— Trecho selecionado —
%%

A resistência dos “Camisas Negras” de lutar “contra tudo e contra todos” foi recompensada no dia 12 de agosto de 1923 com conquista do primeiro título do Campeonato Carioca da história do Vasco da Gama. A eximia campanha de 11 vitórias em 13 jogos, terminou com apenas uma derrota, justamente no último jogo contra o Flamengo. Não só o título, mas a luta para incluir negros e operários em um esporte até então elitista é também motivo de orgulho para a torcida vascaína.
Em março de 1924, arquirrivais romperam com a Liga Metropolitana e se reuniram para a fundação da Associação Metropolitana de Esportes Athleticos (AMEA). O Vasco foi convidado a se filiar, desde que excluísse 12 de seus jogadores, sendo sete da equipe principal e cinco do segundo quadro. Em sua maioria, atletas negros e pertencentes às camadas populares da sociedade.
Em 7 de abril de 1924, na secretaria do clube, o presidente vascaíno José Augusto Prestes redigiu e assinou o Ofício n.º 261, a “Resposta Histórica”. Ali, o Vasco desistia de fazer parte da AMEA e ficaria com seus jogadores, marcando seu nome na história.

%%

— Exercícios propostos —
[a] As afirmações abaixo estão de acordo com o trecho sobre o Vasco da Gama? Responda sim ou não a cada uma e cite as palavras do trecho que decidem a resposta. (i) Na campanha de 1923, o Vasco perdeu um único jogo. (ii) Para aceitar a filiação do Vasco, a AMEA exigia que o clube excluísse 12 jogadores. (iii) O Vasco aceitou a condição e passou a fazer parte da AMEA.
[b] De acordo com o trecho sobre o Vasco da Gama, quem redigiu e assinou o Ofício n.º 261?
[c] Devolva, sem alterações, a parte do trecho sobre o Vasco da Gama que vai de "A resistência dos" até "a torcida vascaína.", incluindo este último.

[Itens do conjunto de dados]
%%

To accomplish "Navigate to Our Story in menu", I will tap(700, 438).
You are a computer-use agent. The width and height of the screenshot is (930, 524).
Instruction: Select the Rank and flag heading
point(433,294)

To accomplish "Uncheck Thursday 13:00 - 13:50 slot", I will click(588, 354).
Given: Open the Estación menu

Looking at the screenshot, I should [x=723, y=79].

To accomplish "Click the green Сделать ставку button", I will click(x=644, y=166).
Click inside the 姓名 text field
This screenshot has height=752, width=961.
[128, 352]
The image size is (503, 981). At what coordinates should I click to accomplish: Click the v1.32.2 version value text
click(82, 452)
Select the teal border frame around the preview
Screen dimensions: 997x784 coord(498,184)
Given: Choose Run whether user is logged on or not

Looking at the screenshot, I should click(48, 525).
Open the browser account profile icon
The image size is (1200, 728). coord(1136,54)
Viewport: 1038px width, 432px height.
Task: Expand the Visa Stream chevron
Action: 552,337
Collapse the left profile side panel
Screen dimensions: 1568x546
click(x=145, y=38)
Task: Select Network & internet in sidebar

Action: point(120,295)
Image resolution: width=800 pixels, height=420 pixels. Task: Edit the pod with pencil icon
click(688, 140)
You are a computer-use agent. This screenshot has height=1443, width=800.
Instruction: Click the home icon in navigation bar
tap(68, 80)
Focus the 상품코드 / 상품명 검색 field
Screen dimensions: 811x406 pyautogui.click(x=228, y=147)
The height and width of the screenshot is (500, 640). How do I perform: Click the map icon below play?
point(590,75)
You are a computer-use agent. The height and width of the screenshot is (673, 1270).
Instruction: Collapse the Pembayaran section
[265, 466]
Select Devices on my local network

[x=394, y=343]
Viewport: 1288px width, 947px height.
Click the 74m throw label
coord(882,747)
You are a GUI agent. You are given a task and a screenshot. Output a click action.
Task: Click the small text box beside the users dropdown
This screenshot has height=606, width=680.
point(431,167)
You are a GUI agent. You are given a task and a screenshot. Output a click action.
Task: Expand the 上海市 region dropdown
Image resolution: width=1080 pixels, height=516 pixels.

%%

— Respostas dos exercícios —
[a]
(i) Sim: "terminou com apenas uma derrota"
(ii) Sim: "desde que excluísse 12 de seus jogadores"
(iii) Não: "o Vasco desistia de fazer parte da AMEA e ficaria com seus jogadores"

[b] O presidente vascaíno José Augusto Prestes.

[c]
A resistência dos “Camisas Negras” de lutar “contra tudo e contra todos” foi recompensada no dia 12 de agosto de 1923 com conquista do primeiro título do Campeonato Carioca da história do Vasco da Gama. A eximia campanha de 11 vitórias em 13 jogos, terminou com apenas uma derrota, justamente no último jogo contra o Flamengo. Não só o título, mas a luta para incluir negros e operários em um esporte até então elitista é também motivo de orgulho para a torcida vascaína.